# [RECORD LIST]
= = =
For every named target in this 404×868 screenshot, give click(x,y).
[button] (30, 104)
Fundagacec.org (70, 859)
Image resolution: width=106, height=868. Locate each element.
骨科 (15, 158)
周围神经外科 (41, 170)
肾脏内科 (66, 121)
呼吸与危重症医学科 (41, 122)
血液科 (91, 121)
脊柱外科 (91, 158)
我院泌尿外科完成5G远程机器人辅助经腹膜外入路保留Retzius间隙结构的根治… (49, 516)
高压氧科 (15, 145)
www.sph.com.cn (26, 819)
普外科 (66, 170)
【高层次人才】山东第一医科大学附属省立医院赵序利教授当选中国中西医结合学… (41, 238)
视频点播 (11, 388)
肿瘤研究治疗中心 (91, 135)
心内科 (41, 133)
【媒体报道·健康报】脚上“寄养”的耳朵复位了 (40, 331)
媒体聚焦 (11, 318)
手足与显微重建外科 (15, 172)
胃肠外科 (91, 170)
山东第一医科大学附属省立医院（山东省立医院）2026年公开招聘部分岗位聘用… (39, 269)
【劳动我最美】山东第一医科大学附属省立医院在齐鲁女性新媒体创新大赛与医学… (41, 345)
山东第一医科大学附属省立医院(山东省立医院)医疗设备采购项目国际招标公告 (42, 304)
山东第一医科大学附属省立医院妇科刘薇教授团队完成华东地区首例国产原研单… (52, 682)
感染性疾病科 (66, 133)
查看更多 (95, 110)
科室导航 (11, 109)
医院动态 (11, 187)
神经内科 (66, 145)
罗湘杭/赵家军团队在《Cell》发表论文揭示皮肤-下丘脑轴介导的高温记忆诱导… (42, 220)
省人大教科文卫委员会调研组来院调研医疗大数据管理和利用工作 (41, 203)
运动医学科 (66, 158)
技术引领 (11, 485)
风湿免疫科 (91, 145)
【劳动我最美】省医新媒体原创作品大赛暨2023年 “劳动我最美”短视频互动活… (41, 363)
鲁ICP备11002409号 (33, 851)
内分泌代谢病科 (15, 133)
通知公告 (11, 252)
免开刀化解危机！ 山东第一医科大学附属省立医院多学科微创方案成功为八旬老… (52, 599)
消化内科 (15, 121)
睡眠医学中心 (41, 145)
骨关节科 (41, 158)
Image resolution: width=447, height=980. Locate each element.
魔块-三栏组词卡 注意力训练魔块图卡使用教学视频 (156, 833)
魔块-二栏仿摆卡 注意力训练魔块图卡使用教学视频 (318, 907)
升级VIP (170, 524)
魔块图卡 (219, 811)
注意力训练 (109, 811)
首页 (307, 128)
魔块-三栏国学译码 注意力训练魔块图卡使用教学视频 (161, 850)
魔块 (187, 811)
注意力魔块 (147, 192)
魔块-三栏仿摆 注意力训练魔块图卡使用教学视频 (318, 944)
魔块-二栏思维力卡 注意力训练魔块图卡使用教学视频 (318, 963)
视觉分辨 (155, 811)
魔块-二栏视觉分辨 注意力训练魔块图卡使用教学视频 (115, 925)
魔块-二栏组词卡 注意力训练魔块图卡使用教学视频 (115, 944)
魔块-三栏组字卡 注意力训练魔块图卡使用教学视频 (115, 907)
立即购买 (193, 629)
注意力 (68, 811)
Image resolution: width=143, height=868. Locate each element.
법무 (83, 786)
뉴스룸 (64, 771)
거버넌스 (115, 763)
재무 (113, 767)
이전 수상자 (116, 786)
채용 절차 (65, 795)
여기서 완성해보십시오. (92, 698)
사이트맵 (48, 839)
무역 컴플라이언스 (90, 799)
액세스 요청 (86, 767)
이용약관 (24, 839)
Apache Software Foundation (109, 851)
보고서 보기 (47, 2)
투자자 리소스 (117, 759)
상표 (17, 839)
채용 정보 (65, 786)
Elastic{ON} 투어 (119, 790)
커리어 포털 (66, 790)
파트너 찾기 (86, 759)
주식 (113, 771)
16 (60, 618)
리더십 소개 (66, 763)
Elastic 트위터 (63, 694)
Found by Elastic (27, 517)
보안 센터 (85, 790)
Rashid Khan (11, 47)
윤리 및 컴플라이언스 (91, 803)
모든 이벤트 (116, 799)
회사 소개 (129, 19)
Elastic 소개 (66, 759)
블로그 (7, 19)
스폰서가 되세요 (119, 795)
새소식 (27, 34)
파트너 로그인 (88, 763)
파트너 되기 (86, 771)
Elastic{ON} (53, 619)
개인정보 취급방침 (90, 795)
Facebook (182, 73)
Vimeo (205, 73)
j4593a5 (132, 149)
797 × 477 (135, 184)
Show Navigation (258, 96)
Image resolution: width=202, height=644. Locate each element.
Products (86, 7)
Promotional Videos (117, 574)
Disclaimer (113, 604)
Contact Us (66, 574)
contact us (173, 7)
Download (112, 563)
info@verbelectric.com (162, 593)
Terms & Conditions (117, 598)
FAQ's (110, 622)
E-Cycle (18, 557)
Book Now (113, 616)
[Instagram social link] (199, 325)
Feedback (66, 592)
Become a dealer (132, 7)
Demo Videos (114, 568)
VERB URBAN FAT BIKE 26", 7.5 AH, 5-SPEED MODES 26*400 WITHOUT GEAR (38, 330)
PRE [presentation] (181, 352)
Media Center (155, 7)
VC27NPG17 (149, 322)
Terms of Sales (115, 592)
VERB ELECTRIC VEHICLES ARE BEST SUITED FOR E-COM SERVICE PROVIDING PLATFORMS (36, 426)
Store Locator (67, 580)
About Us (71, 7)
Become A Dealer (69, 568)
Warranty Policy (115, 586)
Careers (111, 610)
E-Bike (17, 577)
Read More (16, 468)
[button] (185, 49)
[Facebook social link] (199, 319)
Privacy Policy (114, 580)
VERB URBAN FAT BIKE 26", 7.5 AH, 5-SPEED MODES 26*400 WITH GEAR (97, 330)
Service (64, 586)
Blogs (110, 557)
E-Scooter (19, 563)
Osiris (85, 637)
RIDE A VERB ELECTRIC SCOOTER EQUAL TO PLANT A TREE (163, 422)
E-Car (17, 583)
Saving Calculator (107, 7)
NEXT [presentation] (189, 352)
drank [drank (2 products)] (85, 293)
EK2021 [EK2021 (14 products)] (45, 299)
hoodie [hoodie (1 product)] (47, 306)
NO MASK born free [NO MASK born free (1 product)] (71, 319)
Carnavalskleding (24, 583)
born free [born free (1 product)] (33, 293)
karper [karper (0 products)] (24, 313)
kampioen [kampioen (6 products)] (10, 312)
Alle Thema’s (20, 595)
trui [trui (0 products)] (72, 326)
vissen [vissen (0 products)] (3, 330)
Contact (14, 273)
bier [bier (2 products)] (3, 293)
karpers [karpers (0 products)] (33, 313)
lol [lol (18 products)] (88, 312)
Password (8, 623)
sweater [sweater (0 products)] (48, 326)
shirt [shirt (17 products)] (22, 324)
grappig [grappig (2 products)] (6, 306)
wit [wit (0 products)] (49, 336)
= = =
# [WHAT THE TASK ASKS]
List every line of the entries above that contains the word "height".

# [FINISHED TASK]
Image resolution: width=106, height=868. Locate each element.
Image resolution: width=447, height=980. Locate each element.
Image resolution: width=143, height=868. Locate each element.
Image resolution: width=202, height=644. Locate each element.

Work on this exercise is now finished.